Second impeachment is an opportunity for Republicans to reassess the Trump presidency

Outgoing U.S. President Donald Trump has entered the record books for being the only American President to be impeached twice. The moment of ignominy came after the House of Representatives passed a motion of impeachment against him, this time for “incitement of insurrection,” following the assault on the U.S. Capitol building on January 6 by a violent pro-Trump mob. His first impeachment, in 2019, was for “abuse of power” and “obstruction of justice” over his dealings with Ukraine and attempts by Congress to investigate the same, yet he survived in office owing to a Senate acquittal. On this occasion, not only did the House vote resoundingly, by a margin of 232-197, to impeach him but it passed with an unprecedented margin of bipartisan support after 10 Republicans crossed the aisle. This might signal a broader mood across Congress, particularly in the Senate, to vote differently to the outcome last time, specifically that there will be sufficient support among Republican ranks for a Senate conviction. Given the tight timeline leading up to the inauguration of Democratic President-elect Joe Biden on January 20, it might be that the Senate does not have the opportunity to conduct a full trial based on the article of impeachment sent to it by the House, before Mr. Trump demits office. Nevertheless, Senate Democrats have vowed to carry out the trial even after the fact, including not only a vote on convicting him for high crimes and misdemeanours but also potentially on barring him from running again.

The question looming before Congressional Republicans is this: are they, as a group united in safeguarding mainstream conservative values, convinced that the harm that Mr. Trump has done to the presidency and the fabric of American society warrants banning him from the highest office in the land, or will there be too many holdouts within their ranks to successfully bring closure to this turbulent saga in American politics?

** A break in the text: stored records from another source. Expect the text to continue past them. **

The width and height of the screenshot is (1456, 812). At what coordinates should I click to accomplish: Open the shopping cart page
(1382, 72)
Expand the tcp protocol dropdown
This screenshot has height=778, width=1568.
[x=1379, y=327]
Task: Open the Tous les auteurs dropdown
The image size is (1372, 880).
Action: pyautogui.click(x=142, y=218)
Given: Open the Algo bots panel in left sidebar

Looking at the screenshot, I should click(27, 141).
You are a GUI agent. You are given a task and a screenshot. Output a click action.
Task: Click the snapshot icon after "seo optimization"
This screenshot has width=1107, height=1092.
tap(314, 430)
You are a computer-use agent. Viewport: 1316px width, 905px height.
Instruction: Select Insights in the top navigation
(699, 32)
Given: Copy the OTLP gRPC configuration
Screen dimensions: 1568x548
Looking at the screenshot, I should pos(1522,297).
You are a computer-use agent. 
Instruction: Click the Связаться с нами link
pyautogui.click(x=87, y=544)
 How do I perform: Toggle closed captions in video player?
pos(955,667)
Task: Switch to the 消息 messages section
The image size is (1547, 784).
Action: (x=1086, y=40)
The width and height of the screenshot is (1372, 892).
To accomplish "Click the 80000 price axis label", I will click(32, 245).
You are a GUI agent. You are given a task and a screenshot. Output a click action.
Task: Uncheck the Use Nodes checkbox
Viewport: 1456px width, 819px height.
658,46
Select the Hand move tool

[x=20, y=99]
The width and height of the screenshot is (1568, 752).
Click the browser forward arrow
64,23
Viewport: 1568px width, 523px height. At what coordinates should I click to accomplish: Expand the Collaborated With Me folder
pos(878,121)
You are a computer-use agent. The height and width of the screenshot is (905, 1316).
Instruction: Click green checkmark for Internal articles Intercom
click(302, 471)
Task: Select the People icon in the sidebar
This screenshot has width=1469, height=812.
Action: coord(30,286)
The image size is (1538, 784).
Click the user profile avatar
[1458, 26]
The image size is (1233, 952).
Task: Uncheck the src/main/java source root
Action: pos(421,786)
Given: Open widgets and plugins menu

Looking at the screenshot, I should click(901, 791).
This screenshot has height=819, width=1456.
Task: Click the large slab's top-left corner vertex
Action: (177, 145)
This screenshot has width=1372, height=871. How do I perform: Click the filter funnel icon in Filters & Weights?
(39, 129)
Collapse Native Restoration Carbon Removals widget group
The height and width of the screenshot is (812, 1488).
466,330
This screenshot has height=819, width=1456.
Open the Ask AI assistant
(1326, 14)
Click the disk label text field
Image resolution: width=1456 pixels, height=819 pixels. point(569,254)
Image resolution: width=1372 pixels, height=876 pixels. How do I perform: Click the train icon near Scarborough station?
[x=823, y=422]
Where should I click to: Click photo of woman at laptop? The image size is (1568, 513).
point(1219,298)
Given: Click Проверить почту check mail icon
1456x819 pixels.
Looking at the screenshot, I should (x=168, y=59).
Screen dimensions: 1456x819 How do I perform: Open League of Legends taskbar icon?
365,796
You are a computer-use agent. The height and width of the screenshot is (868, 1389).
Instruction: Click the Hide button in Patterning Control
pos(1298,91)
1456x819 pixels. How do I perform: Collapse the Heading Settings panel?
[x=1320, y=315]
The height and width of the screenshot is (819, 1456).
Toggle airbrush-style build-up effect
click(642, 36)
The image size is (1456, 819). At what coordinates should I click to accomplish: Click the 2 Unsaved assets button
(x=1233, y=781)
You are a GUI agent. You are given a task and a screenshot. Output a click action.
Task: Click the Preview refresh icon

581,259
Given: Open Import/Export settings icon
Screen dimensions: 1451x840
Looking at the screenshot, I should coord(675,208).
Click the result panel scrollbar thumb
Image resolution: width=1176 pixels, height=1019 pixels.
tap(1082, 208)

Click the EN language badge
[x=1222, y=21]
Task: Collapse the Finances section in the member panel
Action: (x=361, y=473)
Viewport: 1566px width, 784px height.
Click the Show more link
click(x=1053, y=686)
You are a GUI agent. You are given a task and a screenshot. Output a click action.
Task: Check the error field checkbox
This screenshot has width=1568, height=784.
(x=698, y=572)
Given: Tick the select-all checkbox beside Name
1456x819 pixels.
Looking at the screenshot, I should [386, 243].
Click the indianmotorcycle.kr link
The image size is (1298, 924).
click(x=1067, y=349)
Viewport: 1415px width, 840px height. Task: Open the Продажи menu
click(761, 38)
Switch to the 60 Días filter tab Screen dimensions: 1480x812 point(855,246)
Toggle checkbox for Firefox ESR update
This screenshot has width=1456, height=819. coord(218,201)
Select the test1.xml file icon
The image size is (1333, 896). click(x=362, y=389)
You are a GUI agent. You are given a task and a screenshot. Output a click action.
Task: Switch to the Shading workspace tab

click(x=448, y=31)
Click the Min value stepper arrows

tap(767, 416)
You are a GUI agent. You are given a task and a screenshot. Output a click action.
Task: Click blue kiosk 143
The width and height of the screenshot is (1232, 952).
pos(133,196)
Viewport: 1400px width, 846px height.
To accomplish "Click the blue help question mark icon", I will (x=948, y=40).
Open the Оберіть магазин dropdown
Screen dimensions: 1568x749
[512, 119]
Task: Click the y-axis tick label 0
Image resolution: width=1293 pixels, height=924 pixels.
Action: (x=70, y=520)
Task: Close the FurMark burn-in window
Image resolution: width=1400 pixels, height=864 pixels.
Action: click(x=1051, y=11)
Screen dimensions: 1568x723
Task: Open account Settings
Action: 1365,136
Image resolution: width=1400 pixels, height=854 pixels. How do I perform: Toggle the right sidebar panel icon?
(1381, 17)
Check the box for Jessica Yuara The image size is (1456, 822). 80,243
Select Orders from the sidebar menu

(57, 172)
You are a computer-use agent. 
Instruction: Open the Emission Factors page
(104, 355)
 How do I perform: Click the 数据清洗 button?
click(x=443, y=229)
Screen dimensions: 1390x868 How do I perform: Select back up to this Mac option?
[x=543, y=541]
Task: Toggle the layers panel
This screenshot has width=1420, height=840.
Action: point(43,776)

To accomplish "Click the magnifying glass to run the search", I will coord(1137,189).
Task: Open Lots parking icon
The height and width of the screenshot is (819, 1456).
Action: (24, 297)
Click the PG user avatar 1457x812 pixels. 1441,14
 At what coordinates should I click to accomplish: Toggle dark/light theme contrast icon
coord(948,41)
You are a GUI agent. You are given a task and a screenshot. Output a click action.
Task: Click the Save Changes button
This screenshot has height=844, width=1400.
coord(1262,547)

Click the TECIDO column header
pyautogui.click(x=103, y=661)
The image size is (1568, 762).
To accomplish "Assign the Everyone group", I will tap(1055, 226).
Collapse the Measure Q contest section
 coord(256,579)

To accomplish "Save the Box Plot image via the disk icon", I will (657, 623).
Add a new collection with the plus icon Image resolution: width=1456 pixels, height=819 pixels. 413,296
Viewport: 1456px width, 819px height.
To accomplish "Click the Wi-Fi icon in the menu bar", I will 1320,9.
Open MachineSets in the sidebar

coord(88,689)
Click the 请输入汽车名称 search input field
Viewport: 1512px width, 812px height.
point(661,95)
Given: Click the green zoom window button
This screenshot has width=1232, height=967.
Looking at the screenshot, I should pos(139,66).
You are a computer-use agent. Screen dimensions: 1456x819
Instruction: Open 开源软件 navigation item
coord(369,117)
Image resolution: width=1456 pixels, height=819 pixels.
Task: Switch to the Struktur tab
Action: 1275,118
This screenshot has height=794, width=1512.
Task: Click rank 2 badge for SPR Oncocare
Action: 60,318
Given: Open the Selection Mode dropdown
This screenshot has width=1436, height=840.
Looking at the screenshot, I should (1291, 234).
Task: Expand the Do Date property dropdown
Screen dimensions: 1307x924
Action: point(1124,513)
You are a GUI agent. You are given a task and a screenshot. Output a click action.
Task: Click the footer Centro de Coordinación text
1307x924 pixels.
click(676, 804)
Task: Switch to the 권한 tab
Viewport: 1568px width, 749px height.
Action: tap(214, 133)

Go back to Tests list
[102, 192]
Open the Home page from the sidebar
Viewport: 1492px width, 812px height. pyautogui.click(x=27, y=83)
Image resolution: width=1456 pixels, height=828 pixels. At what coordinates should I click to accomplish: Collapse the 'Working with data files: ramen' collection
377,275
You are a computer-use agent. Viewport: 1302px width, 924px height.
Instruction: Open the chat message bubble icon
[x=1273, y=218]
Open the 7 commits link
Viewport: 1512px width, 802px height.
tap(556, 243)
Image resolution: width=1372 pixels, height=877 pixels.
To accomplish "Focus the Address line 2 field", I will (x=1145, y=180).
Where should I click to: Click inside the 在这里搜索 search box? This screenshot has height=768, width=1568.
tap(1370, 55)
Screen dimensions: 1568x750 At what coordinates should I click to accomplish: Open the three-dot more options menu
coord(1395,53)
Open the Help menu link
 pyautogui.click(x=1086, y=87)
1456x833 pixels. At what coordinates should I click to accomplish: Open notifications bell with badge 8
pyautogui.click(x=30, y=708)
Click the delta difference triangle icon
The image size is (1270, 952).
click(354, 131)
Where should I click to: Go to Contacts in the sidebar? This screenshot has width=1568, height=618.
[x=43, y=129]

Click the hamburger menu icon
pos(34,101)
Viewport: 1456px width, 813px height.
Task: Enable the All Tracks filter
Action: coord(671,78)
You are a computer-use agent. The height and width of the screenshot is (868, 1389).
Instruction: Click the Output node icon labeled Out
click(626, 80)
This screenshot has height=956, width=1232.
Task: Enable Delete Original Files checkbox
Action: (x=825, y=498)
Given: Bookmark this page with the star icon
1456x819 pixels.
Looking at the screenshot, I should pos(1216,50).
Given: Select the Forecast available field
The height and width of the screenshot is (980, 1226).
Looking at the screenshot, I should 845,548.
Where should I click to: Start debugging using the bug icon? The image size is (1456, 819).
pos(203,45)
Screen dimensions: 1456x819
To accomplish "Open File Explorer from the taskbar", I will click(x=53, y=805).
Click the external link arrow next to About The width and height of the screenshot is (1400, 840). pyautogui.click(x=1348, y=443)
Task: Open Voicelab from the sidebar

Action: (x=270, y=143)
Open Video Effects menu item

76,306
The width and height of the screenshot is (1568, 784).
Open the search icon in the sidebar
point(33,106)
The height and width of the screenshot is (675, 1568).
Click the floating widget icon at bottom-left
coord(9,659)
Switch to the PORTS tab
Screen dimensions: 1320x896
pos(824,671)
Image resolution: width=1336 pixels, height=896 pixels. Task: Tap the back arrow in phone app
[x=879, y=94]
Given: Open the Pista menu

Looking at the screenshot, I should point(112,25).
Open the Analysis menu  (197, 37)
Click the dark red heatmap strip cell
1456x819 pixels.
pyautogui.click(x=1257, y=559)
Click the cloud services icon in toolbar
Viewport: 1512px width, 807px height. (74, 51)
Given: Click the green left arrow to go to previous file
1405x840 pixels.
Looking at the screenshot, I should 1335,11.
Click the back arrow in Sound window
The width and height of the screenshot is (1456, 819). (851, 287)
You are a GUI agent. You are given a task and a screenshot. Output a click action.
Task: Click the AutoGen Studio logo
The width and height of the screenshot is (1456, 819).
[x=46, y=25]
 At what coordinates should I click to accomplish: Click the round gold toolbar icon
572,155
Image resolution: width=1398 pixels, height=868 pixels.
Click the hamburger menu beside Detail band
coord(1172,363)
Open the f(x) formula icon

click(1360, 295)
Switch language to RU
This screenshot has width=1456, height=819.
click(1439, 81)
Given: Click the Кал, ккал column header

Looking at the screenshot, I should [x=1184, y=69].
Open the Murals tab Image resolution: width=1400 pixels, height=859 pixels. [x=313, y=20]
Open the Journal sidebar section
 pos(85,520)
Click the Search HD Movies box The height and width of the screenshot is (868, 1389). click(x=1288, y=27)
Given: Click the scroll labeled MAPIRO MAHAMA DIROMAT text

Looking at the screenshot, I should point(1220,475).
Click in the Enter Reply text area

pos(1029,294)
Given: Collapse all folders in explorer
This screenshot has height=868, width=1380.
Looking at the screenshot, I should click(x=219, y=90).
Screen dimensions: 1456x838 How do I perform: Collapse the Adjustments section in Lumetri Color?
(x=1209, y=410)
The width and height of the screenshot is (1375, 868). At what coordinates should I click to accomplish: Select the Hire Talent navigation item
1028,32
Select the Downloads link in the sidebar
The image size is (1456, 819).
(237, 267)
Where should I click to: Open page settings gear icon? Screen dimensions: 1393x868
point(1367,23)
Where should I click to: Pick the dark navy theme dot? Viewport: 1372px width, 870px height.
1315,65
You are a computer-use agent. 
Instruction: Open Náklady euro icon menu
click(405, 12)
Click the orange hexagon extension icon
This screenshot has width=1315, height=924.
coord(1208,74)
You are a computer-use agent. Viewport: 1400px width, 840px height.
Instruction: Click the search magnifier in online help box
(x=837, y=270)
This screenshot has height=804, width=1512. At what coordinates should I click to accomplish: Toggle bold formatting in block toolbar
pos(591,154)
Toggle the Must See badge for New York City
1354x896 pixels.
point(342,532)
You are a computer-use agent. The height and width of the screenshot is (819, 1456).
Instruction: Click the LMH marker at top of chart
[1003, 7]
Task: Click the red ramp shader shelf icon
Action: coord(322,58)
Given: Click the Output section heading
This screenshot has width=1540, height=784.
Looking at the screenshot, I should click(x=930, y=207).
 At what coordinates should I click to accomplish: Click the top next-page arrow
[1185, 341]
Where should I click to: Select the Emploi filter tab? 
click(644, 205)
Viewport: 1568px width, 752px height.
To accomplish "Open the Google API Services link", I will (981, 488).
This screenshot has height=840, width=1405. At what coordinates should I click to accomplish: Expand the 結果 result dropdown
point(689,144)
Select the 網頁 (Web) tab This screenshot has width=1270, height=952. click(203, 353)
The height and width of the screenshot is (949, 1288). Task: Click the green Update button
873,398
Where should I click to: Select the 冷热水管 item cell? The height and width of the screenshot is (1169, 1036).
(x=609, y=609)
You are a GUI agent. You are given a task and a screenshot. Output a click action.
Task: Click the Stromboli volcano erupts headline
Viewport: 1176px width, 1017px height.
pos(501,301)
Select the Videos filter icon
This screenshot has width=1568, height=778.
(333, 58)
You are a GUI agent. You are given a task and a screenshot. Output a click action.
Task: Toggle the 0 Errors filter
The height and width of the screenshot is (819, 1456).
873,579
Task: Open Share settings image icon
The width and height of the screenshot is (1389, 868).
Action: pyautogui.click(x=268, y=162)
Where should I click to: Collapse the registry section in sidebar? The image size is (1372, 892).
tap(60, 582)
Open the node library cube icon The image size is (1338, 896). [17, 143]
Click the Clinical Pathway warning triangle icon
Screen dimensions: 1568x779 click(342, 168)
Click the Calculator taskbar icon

The answer also depends on what Senate and House Republicans make of the broader “movement” that he has come to represent — a rowdy, vicious campaign built on white privilege and regularly indulging in racist attacks, yet one that has pulled in elements of economically disenfranchised middle America. Will they believe that they can cut off Mr. Trump from leading this cohort, yet appear responsive to the needs of the 74 million Americans who voted for him? Or will they fear that they have no other leaders of national standing who could bring the kind of support that he did into the Republican tent? The course of action that Senate Republicans choose now will determine which vector the country’s battered politics will travel along — one that strikes a balance between national interest and the traditional formula of economic growth with social pluralism, or one that gives ever greater voice to nativist populism and disregard for the cherished institutions of democracy.